Your assignment ▸
Your task is to copy all of the data exactly.

Data for processing ▸
*** Block opens ***
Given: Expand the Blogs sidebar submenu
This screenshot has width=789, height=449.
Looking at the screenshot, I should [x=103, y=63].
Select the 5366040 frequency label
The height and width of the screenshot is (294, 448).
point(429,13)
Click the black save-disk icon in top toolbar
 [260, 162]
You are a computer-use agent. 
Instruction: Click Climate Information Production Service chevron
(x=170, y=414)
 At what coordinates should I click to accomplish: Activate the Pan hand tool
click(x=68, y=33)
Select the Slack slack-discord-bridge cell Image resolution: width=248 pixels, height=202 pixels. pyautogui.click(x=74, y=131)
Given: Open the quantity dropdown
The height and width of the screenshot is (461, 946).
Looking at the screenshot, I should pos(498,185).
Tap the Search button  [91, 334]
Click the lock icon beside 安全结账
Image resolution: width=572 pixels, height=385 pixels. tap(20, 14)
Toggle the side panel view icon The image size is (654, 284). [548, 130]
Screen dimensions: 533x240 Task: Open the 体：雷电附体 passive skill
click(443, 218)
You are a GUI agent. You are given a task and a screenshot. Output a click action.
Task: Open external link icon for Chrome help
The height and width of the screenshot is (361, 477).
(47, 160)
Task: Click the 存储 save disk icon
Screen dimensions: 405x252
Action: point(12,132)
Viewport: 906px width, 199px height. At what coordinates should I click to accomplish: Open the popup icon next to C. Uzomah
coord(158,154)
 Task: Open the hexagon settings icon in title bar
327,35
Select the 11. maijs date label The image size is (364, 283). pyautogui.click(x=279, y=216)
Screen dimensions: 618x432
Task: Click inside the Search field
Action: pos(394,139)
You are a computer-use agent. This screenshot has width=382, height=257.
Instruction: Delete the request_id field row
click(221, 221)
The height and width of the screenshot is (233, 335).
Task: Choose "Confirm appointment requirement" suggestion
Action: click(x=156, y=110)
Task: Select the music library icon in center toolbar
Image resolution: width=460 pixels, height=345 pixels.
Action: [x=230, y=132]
*** Block closes ***
Task solution ▸
Given: Expand the Blogs sidebar submenu
This screenshot has width=789, height=449.
Looking at the screenshot, I should [x=103, y=63].
Select the 5366040 frequency label
The height and width of the screenshot is (294, 448).
point(429,13)
Click the black save-disk icon in top toolbar
 [260, 162]
You are a computer-use agent. 
Instruction: Click Climate Information Production Service chevron
(x=170, y=414)
 At what coordinates should I click to accomplish: Activate the Pan hand tool
click(x=68, y=33)
Select the Slack slack-discord-bridge cell Image resolution: width=248 pixels, height=202 pixels. pyautogui.click(x=74, y=131)
Given: Open the quantity dropdown
The height and width of the screenshot is (461, 946).
Looking at the screenshot, I should pos(498,185).
Tap the Search button  [91, 334]
Click the lock icon beside 安全结账
Image resolution: width=572 pixels, height=385 pixels. tap(20, 14)
Toggle the side panel view icon The image size is (654, 284). [548, 130]
Screen dimensions: 533x240 Task: Open the 体：雷电附体 passive skill
click(443, 218)
You are a GUI agent. You are given a task and a screenshot. Output a click action.
Task: Open external link icon for Chrome help
The height and width of the screenshot is (361, 477).
(47, 160)
Task: Click the 存储 save disk icon
Screen dimensions: 405x252
Action: point(12,132)
Viewport: 906px width, 199px height. At what coordinates should I click to accomplish: Open the popup icon next to C. Uzomah
coord(158,154)
 Task: Open the hexagon settings icon in title bar
327,35
Select the 11. maijs date label The image size is (364, 283). pyautogui.click(x=279, y=216)
Screen dimensions: 618x432
Task: Click inside the Search field
Action: pos(394,139)
You are a computer-use agent. This screenshot has width=382, height=257.
Instruction: Delete the request_id field row
click(221, 221)
The height and width of the screenshot is (233, 335).
Task: Choose "Confirm appointment requirement" suggestion
Action: click(x=156, y=110)
Task: Select the music library icon in center toolbar
Image resolution: width=460 pixels, height=345 pixels.
Action: [x=230, y=132]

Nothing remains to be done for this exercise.